Parts of the exercise
1. Copy the stretch of the discussion summary from "We discussed: 1)" through "overlooked by others.".
2. For each statement below, say yes or no as to whether the discussion summary supports it, and quote the words of the summary that decide it: (a) The discussion was held in person. (b) One issue concerned access to federal stimulus resources for cities and towns with fewer than 500,000 residents. (c) CBC Chair Karen Bass took part in the discussion.
3. Rewrite the paragraph of the discussion summary that begins "The fragility of Black-led nonprofit organizations" as a short list, keeping its main facts.

Source passage

On Thursday, March 26, the Joint Center convened several leading organizations that serve Black communities for an online policy discussion with CBC Chair Karen Bass (D-CA) on the implications of congressional responses to COVID-19 on Black communities.
We discussed: 1) where the COVID-19 stimulus bills have likely succeeded and fallen short with regard to Black workers, families, and communities; and 2) particular challenges Black communities face that may be overlooked by others.
Several issues were discussed, including:
- Housing and food insecurity; suspension of work requirements, time limits, asset limits, and recertification requirements within TANF and SNAP programs; boosting TANF cash benefits; and access to individual payments to those without direct deposit accounts with the IRS;
- Ensuring benefits and support for nonemployee subcontractors (e.g., those who work for barbershops, beauty salons, etc.);
- Preventing employers from retaliating against Black workers who insist on safe working conditions in a COVID-19 world;
- Addressing the lack of access to broadband in many Black households; equality in education for Black children as school districts move toward distance learning and mechanisms to hold localities accountable; broadband resources for doctors and telehealth; access of Black adults to virtual skills development and education resources;
- Fairness in COVID-19 testing, healthcare, and Medicaid state waivers;
- Protecting imprisoned citizens, those with disabilities, and those living with HIV;
- Access to federal stimulus resources for cities and towns with less than 500,000 residents; and ensuring that federal money allocated to states is distributed fairly by those states to localities;
- The fragility of Black-led nonprofit organizations that provide services in Black communities; expedited processing for funding for nonprofits; ensuring Black non-profits are included in key decisionmaking conversations about policies regarding non-profits; support for Black churches; and addressing potential land loss by Black churches arising from COVID-produced delays in mortgage payments;
- Ensuring the Small Business Administration extends more loans to Black businesses; the sustainability of child care businesses and workers; access to capital to small businesses and asset managers; additional support for Black-owned banks;
- Additional resources for states to guarantee citizens the right to vote in 2020; the implications for Black communities of vote-by-mail;
- Preventing disinformation campaigns about COVID-19 targeted at Black communities; and
- The challenge of state and federal governments waiving affirmative action requirements in government contracting.
Participants included representatives from the Advancement Project, Advancing Black Pathways, A Philanthropic Partnership for Black Communities (ABFE), African American Mayors Association, Annie E. Casey Foundation, California Wellness Foundation, the Center for American Progress, the Black Economic Alliance, the Black Futures Lab, Black Voters Matter, the Boule, Brookings, the Center for American Progress, Color of Change, Delta Sigma Theta, the East Bay Community Foundation, the Leadership Conference, Living Cities, Lumina Foundation, Marguerite Casey Foundation, NAACP, NAACP LDF, National Action Network, the National League of Cities, the National Organization of Black County Officials, the National Urban League, Open Society, Repairers of the Breach, Skillman Foundation, the Southern Education Foundation, the Southern Rural Black Women’s Initiative, Urban Institute, U.S. Black Chambers, Inc., W.K. Kellogg Foundation, and more.

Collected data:
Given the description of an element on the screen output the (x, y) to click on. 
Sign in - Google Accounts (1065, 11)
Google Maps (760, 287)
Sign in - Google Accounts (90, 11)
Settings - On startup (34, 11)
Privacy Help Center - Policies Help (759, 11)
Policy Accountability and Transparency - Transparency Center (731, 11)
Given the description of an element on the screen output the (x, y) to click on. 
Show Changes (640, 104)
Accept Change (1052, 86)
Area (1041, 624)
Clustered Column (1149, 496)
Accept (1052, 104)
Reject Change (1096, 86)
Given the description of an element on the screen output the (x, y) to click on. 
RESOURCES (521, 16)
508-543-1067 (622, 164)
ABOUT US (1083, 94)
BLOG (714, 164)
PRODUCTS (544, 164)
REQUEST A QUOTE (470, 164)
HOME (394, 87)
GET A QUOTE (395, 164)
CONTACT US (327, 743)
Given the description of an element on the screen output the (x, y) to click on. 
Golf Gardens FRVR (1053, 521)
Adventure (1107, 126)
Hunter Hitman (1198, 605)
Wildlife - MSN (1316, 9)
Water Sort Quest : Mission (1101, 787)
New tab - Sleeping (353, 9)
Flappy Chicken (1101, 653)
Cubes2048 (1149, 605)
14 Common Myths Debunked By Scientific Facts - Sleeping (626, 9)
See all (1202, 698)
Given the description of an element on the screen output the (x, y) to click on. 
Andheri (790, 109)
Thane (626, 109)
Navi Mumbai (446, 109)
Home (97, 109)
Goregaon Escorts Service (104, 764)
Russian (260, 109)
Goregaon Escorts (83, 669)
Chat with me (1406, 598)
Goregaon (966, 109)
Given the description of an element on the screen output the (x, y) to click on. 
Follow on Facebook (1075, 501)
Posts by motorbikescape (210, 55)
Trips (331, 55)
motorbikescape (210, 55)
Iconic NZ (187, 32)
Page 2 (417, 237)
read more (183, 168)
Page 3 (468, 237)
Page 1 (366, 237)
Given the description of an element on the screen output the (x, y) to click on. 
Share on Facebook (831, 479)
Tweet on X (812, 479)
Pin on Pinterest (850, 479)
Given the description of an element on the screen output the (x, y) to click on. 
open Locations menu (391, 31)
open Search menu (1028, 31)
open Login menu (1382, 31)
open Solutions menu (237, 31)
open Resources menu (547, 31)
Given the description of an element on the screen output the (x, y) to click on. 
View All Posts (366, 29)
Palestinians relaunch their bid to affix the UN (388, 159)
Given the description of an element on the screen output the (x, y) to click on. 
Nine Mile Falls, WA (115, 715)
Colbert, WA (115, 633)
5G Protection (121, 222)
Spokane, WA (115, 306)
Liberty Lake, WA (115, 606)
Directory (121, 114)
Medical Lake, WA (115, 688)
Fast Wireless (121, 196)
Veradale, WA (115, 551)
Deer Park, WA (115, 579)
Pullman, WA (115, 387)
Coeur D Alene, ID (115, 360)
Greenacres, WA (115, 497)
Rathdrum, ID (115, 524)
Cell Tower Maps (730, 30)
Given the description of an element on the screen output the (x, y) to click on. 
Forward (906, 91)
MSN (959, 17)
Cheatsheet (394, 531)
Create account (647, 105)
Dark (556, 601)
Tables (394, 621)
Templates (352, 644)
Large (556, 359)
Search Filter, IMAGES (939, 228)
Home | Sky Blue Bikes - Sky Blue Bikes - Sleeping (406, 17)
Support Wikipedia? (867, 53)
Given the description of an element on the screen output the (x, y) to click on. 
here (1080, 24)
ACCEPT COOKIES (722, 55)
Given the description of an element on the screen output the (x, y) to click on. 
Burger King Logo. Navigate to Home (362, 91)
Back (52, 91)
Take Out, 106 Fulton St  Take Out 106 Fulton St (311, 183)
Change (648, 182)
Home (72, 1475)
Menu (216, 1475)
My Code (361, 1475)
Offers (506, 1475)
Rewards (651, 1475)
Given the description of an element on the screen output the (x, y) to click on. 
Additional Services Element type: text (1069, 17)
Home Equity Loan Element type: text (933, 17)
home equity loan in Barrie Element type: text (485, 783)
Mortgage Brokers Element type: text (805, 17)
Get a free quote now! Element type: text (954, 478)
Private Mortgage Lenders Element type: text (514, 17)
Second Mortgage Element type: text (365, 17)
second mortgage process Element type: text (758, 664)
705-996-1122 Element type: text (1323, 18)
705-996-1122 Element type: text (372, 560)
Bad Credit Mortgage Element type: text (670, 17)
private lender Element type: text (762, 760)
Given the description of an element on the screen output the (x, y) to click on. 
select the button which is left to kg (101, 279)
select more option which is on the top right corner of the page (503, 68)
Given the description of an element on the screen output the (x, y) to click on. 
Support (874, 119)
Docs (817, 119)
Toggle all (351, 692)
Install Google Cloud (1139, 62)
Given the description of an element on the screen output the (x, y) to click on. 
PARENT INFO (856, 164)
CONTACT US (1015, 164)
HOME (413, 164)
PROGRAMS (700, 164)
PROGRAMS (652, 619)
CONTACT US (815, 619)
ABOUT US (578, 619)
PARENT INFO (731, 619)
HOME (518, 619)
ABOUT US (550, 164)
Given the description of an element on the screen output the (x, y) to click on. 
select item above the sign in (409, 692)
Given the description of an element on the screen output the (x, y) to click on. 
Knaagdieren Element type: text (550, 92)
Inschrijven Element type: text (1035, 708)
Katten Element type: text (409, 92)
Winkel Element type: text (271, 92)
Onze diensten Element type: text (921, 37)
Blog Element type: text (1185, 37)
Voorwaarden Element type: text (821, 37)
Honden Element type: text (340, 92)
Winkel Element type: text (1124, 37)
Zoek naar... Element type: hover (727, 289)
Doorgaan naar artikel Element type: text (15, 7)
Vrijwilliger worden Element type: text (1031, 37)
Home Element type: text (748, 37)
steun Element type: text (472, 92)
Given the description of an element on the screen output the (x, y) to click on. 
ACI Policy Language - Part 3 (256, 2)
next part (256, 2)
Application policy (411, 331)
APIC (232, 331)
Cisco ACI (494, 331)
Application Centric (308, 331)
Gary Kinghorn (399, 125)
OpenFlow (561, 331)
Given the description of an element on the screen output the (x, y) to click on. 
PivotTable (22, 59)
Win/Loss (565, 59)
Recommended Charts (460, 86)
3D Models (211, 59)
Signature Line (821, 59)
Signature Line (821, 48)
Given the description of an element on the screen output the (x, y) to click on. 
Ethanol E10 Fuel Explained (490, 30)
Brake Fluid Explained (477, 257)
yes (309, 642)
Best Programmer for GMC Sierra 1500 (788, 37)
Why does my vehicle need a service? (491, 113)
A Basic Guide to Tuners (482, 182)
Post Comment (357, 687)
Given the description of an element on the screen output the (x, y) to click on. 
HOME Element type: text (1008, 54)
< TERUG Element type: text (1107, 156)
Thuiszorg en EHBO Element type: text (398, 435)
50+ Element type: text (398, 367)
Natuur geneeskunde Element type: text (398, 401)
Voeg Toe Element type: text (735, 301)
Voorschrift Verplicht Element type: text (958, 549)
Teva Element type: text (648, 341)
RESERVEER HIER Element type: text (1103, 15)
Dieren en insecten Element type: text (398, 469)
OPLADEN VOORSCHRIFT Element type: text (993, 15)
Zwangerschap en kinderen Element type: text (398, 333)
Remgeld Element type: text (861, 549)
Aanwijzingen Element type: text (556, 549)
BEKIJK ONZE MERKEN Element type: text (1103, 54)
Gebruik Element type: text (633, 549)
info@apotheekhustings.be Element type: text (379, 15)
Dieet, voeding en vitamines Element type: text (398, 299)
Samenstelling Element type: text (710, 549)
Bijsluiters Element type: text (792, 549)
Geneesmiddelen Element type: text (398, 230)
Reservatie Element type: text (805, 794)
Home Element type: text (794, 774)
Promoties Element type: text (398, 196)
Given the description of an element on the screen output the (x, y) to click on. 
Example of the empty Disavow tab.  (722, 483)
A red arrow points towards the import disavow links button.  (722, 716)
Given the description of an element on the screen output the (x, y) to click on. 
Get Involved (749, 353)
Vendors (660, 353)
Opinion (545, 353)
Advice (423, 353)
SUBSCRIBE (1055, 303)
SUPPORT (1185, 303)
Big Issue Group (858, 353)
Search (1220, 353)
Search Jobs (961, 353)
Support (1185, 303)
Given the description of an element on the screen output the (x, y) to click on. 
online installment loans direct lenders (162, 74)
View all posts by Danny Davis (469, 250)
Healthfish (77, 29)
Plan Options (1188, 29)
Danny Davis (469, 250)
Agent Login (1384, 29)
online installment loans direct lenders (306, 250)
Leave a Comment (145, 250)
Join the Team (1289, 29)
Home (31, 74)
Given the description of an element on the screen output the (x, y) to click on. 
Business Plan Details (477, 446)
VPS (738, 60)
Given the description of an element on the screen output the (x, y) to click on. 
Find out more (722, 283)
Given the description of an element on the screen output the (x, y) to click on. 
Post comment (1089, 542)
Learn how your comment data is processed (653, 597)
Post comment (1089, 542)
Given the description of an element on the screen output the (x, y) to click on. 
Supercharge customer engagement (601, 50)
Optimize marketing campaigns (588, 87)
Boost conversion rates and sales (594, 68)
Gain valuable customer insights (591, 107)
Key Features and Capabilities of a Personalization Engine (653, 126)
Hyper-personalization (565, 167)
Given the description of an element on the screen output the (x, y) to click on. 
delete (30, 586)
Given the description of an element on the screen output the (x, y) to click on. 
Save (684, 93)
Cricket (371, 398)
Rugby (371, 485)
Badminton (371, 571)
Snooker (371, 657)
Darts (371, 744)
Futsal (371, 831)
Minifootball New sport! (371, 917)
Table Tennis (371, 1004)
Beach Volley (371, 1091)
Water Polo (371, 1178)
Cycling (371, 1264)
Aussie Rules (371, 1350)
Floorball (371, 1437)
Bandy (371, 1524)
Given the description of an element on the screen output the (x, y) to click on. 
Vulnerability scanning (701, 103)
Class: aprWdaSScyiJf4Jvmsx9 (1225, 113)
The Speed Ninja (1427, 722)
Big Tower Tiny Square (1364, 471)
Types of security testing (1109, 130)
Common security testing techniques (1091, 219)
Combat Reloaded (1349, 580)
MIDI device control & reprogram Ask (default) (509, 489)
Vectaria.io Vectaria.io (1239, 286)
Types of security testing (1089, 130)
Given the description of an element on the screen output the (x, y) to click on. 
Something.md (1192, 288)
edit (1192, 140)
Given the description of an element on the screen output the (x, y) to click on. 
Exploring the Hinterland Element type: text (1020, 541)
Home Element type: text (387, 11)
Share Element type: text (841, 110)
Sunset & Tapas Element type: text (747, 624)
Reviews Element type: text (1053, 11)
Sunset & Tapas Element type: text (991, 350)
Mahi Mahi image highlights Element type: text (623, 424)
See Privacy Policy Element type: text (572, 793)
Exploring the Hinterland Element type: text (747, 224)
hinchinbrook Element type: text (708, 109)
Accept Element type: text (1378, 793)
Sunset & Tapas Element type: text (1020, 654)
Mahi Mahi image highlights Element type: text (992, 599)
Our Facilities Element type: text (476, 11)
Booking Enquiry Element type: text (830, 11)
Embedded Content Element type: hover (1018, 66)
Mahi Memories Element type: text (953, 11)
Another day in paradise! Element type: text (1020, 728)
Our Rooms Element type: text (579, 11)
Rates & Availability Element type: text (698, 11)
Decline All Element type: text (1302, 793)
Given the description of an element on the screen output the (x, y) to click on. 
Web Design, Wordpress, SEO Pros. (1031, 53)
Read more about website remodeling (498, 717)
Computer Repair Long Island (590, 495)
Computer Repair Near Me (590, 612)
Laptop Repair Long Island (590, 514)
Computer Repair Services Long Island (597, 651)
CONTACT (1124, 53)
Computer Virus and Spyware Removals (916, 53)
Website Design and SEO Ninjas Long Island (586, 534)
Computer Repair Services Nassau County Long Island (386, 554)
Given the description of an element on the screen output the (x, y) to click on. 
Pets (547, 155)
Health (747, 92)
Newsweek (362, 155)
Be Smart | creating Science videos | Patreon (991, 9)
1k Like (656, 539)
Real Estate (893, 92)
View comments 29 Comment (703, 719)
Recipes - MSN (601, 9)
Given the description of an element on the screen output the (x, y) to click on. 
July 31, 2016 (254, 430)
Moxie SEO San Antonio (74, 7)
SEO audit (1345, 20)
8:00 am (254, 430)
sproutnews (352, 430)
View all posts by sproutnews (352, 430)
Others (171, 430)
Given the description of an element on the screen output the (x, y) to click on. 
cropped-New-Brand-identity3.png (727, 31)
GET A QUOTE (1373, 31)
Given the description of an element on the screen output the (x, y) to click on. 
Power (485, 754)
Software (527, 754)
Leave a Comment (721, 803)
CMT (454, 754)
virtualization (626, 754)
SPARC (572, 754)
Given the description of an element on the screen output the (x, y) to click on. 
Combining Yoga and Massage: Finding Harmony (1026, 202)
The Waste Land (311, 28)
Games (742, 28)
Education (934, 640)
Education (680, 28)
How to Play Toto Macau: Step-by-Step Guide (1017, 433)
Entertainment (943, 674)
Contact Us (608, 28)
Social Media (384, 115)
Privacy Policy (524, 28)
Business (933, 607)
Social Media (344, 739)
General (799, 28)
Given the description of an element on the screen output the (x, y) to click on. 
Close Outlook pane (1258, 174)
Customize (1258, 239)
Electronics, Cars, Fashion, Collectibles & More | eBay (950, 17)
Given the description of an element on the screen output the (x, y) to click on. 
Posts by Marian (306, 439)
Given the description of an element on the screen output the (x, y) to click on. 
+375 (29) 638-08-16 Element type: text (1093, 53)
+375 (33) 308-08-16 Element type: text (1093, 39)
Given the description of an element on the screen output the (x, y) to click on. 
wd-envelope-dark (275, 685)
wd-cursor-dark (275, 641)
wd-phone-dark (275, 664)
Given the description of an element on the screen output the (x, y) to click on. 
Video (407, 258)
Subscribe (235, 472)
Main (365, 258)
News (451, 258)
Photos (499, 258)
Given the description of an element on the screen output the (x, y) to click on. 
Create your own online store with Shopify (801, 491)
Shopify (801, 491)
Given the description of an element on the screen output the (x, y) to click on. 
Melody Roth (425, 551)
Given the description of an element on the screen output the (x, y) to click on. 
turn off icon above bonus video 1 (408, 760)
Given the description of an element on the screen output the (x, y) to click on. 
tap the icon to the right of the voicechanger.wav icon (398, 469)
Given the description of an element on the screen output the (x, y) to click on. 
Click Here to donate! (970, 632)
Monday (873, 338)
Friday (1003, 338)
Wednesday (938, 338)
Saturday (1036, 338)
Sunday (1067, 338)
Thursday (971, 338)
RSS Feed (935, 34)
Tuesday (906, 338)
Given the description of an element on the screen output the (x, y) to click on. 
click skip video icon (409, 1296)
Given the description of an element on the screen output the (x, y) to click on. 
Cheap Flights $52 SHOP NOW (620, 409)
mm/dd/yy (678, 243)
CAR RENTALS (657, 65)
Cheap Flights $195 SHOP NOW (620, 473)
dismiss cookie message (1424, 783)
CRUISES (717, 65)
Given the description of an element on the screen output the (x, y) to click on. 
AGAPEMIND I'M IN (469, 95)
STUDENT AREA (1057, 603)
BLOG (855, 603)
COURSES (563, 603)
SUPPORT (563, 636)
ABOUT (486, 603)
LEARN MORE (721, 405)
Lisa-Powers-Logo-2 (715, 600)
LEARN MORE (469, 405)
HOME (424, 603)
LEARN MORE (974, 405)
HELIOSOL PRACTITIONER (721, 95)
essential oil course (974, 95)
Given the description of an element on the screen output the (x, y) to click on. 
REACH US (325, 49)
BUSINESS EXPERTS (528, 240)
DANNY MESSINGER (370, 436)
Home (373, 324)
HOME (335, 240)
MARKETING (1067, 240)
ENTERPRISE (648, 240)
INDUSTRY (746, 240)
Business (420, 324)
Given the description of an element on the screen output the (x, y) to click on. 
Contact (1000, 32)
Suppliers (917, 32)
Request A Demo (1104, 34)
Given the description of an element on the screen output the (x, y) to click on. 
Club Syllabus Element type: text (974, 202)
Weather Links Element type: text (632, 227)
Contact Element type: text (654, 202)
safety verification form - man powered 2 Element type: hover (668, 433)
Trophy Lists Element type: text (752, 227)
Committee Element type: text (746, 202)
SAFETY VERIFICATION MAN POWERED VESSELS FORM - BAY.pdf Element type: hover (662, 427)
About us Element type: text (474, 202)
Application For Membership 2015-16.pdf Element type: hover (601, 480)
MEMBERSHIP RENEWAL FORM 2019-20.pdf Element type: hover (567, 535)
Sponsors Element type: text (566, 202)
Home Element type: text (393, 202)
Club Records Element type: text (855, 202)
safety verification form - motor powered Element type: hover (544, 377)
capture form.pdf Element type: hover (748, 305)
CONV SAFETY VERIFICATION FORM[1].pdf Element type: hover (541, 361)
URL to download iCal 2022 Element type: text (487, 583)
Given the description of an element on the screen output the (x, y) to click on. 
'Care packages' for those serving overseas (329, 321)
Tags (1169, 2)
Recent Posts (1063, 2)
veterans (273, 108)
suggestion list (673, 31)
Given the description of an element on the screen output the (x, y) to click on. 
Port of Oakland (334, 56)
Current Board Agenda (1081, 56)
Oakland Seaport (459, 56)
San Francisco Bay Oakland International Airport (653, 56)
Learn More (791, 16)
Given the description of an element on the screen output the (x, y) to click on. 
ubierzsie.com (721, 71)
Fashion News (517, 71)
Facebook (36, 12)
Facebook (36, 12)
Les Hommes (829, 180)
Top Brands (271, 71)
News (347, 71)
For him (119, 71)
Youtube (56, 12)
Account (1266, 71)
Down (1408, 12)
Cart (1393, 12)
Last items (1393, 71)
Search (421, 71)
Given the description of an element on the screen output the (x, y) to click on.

Answers below
1.
We discussed: 1) where the COVID-19 stimulus bills have likely succeeded and fallen short with regard to Black workers, families, and communities; and 2) particular challenges Black communities face that may be overlooked by others.

2.
(a) No: "for an online policy discussion"
(b) Yes: "Access to federal stimulus resources for cities and towns with less than 500,000 residents"
(c) Yes: "with CBC Chair Karen Bass (D-CA)"

3.
- Fragility of Black-led nonprofits serving Black communities
- Faster processing of nonprofit funding
- Inclusion of Black nonprofits in key policy decisions about nonprofits
- Support for Black churches
- Possible land loss by Black churches from COVID-related delays in mortgage payments